A breathless Grace Dent in The Guardian asserts that “heaven would look and feel a lot like one neverending overnight stay at Coombeshead Farm in north Cornwall” – her score (highest yet for the second week running) was 29/30.
Her entire review is one long love letter to Tom Adams (of Pitt Cue Co fame) and NYC-chef April Bloomfield’s new-ish farm-to-table guesthouse, which she calls “a self-sufficient, gaspingly tasteful, food-forward, wunderkind-chef-led passion project set in 60 acres of rolling, remote British rural splendour” – and even claims it’s the “place to pull out of the bag when you need to save your marriage”.
The food, from “exemplary sourdough” to “faultless green asparagus made devilish with brown butter”, through to a main event of Waterloo Farm lamb with wild garlic” and adorable breakfasts makes “the real world… feel cold, unkempt and distinctly non-heavenly”.
Grace was so rapturous in her praise that she recalls ” shedding a bizarre and quite unexpected involuntary tear when I left”. Or was it all too perfect? “the more I think about it, I’m not entirely sure that Tom Adams hasn’t started a cult”. Praise indeed.
Regular Evening Standard reviewer Ben Norum visited the new and improved BaoziInn (****) from the owners of super-spicy Sichuan joint Barshu across the road; “instead of focusing almost exclusively on Sichuan and Hunanese food, it now offers Cantonese dim sum with just a touch of inspiration from those fiery flavours”.

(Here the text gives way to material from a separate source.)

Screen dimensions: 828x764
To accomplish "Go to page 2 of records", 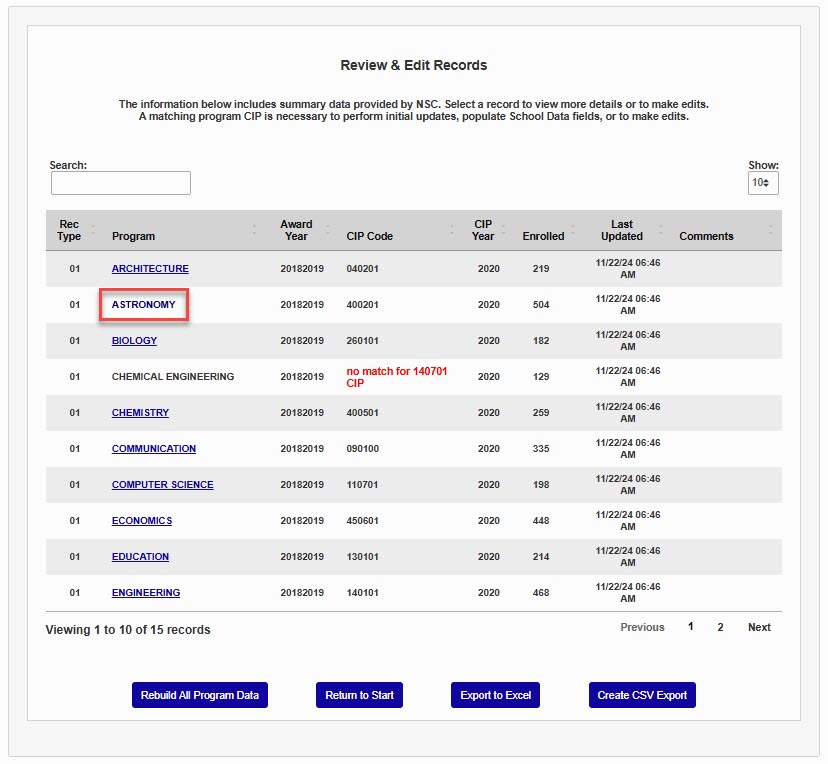I will pyautogui.click(x=720, y=628).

BaoziInn’s dim sum are “excellent” – “wontons burst at the bite to release a hit of pure unadulterated flavour” and “dan dan noodles – slurping permitted – [are] spicy and richly flavoured “.
Ben advises visitors to order two of the ” braised aubergine… an unassuming number that almost steals the show – soft, salty, gooey and intensely umami”.

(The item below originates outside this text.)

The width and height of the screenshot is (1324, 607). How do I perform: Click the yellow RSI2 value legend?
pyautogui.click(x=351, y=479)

The menu update at BaoziInn is “no bad thing”, Ben says. “If nothing else, it can give your tongue a rest from the numbing thrill of Sichuan peppercorns between dishes.”

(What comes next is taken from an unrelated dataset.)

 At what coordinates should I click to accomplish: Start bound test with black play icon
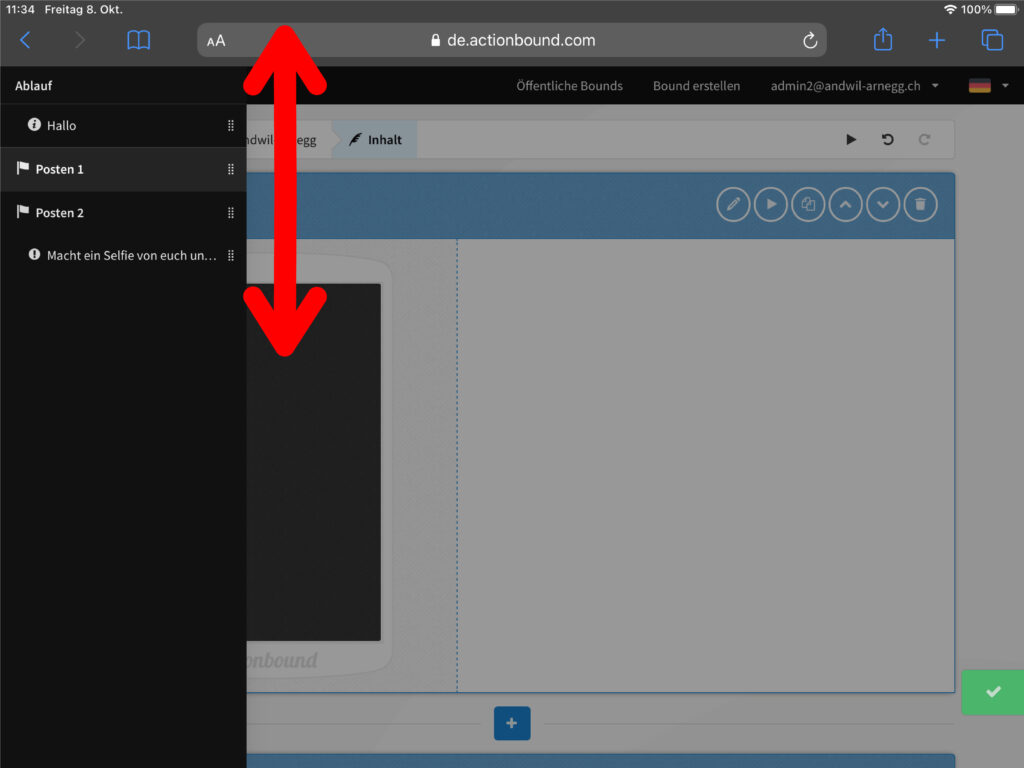point(851,140)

Tom Parker Bowles in The Daily Mail paid a visit to Harry’s Dolce Vita, the “cheaper, more accessible version” of Venice’s Harry’s Bar (and London’s for that matter), “a canelli’s throw from the back door of Harrods”. The trademark TPB “been there, done that” name-drop count is reliably high – Venice, Naples, Assaggi…
The room at Dolce Vita has “real charm”, the “culatello [aged salami] is good quality” and the carpaccio is “decent quality” but the clam linguine is “dull”. Overall, it’s “no classic, sure, but certainly no dud” and a “fantastic place to linger and gas and gossip” – expect a roll-out in a quaint market town near you soon, a la Ivy Cafe.
The Telegraph’s Kathryn Flett became an (unwilling?) expert on Dorking when she visited newly opened Salt Pig in the Surrey Hills town (***): she described the family-run spot as “clearly ambitious and rather pleased with itself” where “pork features heavily on the menu, for no apparently obvious reason” but approved of the food, which included a pie “so traditionally gorgeous it… looked like a 17th-century still life” that was served with “a fist-bumper of a sauce”.
Megan Townsend for The Independent brunched at Kettner’s Townhouse, which has been “the worst kept secret of Soho’s rich and famous for centuries”. “Despite the crystalline, luxurious baroque interior,” it’s “so affordable” and full of “families and friends enjoying” the ‘weekend lunch’ fare.